Other policies proposed in schools ban transgender students from playing sports or restrict open discussions about gender and sexuality in schools.
Here you can see GHS students walking out to protest the “don’t say trans” school board policy and other discriminatory practices. True Texas Project counterprotestors can also be seen. pic.twitter.com/IpA7qmsca0— NewFaith46🏴🚩 (@Doomgal46) August 26, 2022
Policies like these are known to have significant effects on LGBTQ youth, particularly when it comes to their mental health. A 2022 survey by The Trevor Project, which focused on suicide prevention for LGBTQ youth, found that support from family and friends significantly reduces the suicide rate among LGBTQ youth. “School belonging” was considered among the major factors that can reduce suicidality among transgender youth in a 2022 study.

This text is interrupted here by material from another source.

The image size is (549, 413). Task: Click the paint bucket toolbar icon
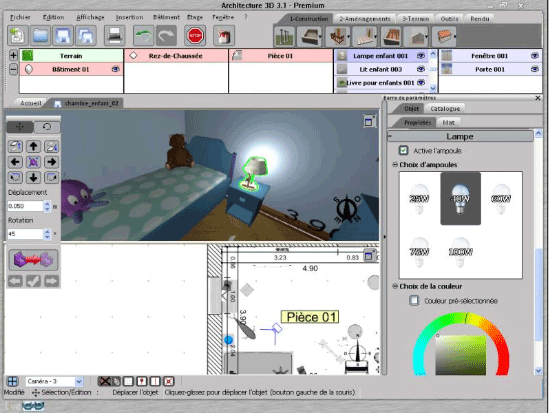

Transgender students being required to use a bathroom or locker room that does not align with their gender identity can lead to sexual assault and contribute to transgender students feeling unsafe. At least 75% of transgender students reported feeling unsafe at school, and 50% say they are unable to use the name and pronouns that they feel comfortable with, according to a 2015 survey.
‘There are signs that focusing on transgender students is not a 100% winning issue for the right’

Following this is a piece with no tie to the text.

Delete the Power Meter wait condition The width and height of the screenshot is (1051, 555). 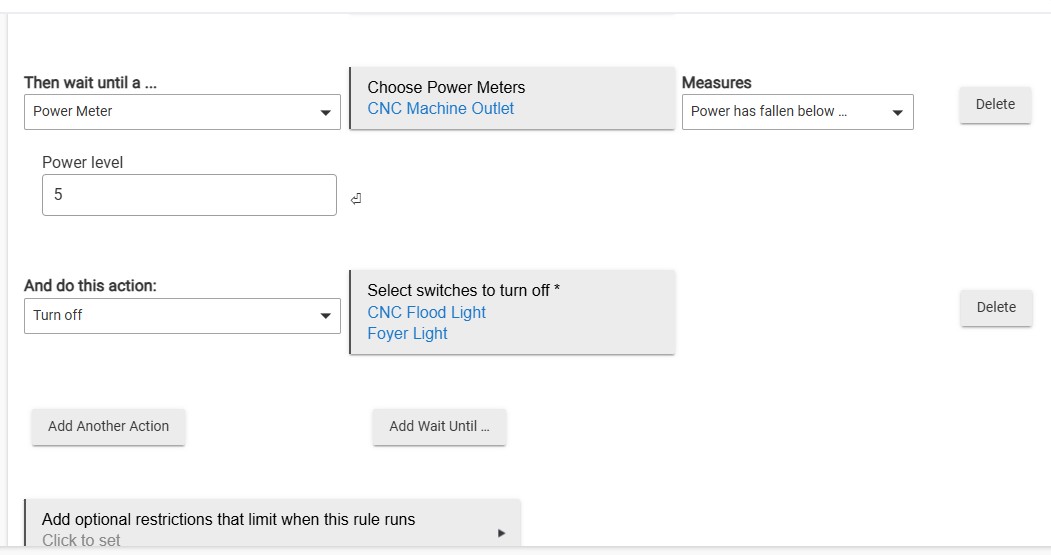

Nonetheless, Reed believes that things have improved for trans students in school districts across the United States following the November 8 midterm elections. But while many conservative candidates who ran on anti-trans platforms lost their races, there is still a risk for students where those candidates came out on top.

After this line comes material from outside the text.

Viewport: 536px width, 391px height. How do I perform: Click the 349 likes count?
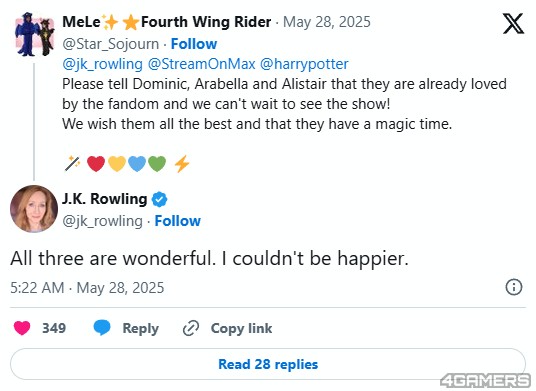[54, 328]
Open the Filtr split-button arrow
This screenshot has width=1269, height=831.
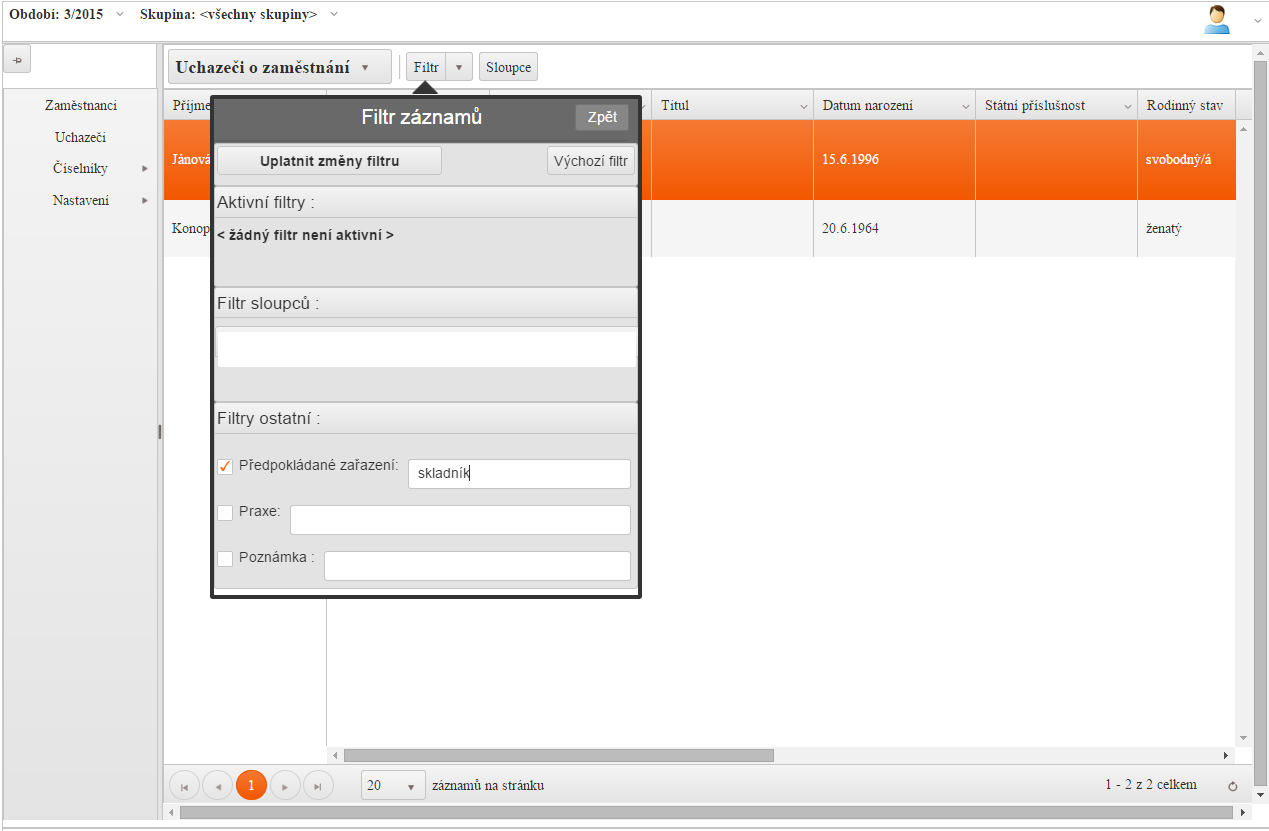[458, 67]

We did see school board elections across the country that featured anti-trans candidates losing. It wasn't a sweep, but there are signs that focusing on transgender students is not a 100% winning issue for the right, and many school districts are in a better place today than they were yesterday. Wake County [North Carolina] elected seven out of nine Democrats, a major anti-trans candidate lost in Arlington, Virginia, and in Lafayette, Indiana, the slate of anti-trans school board candidates all lost.
Florida and Texas likely got worse. Tennessee has also joined the fray, and Ohio continues to be at risk. I am concerned that even if things get better in some places, they will get worse for transgender students in these states. There, policies that forcibly out them, ban them from bathrooms, deadname and misgender them will probably continue to go forward.
In the midterm elections, 270 candidates were endorsed by Moms for Liberty. Around half of them won their races, according to the group’s co-founder.
The federal Title IX of the Civil Rights Act bans discrimination by sex and gender in American public schools. The US Department of Education has confirmed that this includes the rights of transgender students to be called by their chosen name and pronoun and the right to privacy regarding their gender identity.